— Start of PASSAGE PROVIDED —
You are viewing a plain text version of this content. The canonical link for it is here.
Posted to java-user@lucene.apache.org by Chris Lu <ch...@gmail.com> on 2007/03/08 03:32:22 UTC

sharing my experience for upgrading from Lucene 1.9 to Lucene 2.2-dev

I would like to share my experience for upgrading from Lucene 1.9 to
Lucene 2.2, build 515893.

I have been working on a product called DBSight. It has both a
designing web UI for configuring database crawl, and also capabilities
to serve search requests like later-emerged SOLR. So DBSight can do
both indexing and searching. Previously I have upgraded to 1.3, 1.4,
and 1.9, all were pretty easy and went through well. Upgrading to 2.2
isn't so straight forward though.

Last time when Lucene 2.0 came out, I tried it by simply dropping
lucene-2.0.jar onto the classpath. The indexing went well, but somehow
the searching didn't work any more, no results and without any
exceptions! That's wierd and I have to back off.
— End of PASSAGE PROVIDED —
- [YOUR TASK]: Can you retype, word for word, the part of the Lucene upgrade post that opens with the words containing "You are viewing" and closes with "straight forward though."?
— Start of RECORDED DATA —
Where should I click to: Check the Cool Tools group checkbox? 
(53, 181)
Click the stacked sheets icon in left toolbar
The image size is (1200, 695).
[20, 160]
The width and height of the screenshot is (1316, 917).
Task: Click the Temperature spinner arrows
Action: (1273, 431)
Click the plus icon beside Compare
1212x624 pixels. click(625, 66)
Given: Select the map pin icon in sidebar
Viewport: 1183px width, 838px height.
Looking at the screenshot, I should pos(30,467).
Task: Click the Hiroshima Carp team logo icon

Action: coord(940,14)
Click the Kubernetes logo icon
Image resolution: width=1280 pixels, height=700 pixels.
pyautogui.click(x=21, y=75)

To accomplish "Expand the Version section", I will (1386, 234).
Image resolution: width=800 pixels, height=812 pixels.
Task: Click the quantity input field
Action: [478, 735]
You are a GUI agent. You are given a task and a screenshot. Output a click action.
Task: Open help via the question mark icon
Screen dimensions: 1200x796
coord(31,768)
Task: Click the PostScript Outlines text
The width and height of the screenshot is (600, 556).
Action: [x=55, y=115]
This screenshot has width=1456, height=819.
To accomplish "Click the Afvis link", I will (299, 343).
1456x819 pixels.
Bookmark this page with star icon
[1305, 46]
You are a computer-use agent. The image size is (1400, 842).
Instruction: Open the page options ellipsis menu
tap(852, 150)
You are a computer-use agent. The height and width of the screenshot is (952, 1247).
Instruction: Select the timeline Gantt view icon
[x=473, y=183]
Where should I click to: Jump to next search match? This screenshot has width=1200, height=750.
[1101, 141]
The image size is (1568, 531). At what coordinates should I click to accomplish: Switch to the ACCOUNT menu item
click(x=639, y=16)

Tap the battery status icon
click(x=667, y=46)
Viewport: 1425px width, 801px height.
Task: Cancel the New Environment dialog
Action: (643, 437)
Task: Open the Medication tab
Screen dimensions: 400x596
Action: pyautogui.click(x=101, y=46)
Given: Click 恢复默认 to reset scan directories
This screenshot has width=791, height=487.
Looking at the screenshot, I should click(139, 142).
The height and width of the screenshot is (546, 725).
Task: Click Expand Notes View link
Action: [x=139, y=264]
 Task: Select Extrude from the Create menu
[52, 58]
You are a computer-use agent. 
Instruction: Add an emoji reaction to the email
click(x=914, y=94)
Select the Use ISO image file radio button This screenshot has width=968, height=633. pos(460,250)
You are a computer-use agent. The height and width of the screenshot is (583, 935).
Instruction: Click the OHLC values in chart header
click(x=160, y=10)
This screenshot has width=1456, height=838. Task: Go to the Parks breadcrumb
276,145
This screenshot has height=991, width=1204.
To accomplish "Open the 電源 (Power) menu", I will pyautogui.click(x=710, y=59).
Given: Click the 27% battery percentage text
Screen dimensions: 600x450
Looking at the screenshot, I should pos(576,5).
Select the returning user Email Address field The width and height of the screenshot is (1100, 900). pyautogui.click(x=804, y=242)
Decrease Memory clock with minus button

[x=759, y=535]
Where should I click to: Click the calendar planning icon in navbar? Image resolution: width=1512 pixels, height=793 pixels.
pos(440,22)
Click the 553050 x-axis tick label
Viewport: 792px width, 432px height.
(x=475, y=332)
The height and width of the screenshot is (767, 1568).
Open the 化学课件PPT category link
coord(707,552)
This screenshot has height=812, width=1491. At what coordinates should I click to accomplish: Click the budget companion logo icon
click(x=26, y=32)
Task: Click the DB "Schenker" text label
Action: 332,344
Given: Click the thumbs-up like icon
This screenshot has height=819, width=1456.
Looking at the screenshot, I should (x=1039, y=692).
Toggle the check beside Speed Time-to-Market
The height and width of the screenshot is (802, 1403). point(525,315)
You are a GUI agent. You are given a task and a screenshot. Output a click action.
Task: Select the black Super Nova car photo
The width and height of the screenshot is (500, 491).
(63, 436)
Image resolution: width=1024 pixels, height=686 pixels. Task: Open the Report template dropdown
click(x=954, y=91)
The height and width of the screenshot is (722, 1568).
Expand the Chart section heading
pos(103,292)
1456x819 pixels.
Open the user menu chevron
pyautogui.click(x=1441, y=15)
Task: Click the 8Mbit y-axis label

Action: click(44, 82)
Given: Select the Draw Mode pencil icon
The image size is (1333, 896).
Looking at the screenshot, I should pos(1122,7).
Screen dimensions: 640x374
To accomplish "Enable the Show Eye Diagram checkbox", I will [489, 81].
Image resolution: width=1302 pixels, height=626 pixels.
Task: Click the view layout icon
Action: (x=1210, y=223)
— End of RECORDED DATA —
- [COMPLETE RESPONSE]:
You are viewing a plain text version of this content. The canonical link for it is here.
Posted to java-user@lucene.apache.org by Chris Lu <ch...@gmail.com> on 2007/03/08 03:32:22 UTC

sharing my experience for upgrading from Lucene 1.9 to Lucene 2.2-dev

I would like to share my experience for upgrading from Lucene 1.9 to
Lucene 2.2, build 515893.

I have been working on a product called DBSight. It has both a
designing web UI for configuring database crawl, and also capabilities
to serve search requests like later-emerged SOLR. So DBSight can do
both indexing and searching. Previously I have upgraded to 1.3, 1.4,
and 1.9, all were pretty easy and went through well. Upgrading to 2.2
isn't so straight forward though.